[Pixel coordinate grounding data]
# # # # #
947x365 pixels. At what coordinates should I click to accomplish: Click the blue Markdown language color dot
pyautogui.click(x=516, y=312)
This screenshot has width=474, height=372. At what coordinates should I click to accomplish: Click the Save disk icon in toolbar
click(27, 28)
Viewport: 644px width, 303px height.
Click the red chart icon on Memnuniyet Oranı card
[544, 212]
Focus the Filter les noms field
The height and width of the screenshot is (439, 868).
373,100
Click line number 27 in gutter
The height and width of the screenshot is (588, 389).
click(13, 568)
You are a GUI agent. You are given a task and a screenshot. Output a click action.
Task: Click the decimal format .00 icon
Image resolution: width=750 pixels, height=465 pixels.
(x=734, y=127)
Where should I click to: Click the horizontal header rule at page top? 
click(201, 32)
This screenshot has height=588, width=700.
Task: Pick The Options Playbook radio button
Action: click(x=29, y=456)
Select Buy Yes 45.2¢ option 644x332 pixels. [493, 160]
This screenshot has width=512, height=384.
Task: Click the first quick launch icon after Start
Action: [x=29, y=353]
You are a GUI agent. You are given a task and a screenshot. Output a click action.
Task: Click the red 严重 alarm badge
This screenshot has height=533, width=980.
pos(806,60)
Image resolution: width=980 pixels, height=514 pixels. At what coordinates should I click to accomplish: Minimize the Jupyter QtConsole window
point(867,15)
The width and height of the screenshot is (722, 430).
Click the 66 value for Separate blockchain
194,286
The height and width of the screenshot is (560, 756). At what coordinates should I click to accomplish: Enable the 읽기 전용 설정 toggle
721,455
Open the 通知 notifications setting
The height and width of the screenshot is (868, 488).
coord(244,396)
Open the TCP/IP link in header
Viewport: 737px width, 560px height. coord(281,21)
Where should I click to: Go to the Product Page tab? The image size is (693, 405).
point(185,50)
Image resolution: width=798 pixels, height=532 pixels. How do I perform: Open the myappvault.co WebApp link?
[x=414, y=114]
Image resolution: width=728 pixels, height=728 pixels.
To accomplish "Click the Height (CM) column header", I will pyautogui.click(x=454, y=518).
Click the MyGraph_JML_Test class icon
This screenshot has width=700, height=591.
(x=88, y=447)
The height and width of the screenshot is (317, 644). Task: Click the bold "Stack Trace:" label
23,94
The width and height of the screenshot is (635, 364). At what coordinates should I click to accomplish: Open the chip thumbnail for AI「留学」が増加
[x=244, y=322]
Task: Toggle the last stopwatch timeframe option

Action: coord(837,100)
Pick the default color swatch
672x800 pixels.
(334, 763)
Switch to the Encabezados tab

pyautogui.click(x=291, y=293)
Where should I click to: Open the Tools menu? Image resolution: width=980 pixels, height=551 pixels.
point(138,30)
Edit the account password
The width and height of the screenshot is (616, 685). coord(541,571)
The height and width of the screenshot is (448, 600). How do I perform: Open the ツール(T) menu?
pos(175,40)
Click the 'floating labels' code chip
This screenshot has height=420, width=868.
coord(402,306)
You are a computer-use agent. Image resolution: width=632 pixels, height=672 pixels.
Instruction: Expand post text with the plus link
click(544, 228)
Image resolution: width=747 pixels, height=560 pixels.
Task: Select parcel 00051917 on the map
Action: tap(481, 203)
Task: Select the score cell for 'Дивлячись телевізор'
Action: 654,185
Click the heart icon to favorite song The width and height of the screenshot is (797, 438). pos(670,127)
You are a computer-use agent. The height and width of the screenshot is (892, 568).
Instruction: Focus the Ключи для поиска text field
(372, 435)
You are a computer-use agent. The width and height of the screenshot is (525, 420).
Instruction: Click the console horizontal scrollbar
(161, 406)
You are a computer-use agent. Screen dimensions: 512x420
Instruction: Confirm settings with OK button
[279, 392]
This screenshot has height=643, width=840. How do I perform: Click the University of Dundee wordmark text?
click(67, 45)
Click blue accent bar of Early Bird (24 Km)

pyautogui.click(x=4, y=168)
# # # # #
= EXERCISE =
Copy down every line of the entries containing the word "computer".

= WRITTEN ANSWER =
You are a computer-use agent. Image resolution: width=632 pixels, height=672 pixels.
You are a computer-use agent. The height and width of the screenshot is (892, 568).
You are a computer-use agent. The width and height of the screenshot is (525, 420).
You are a computer-use agent. Screen dimensions: 512x420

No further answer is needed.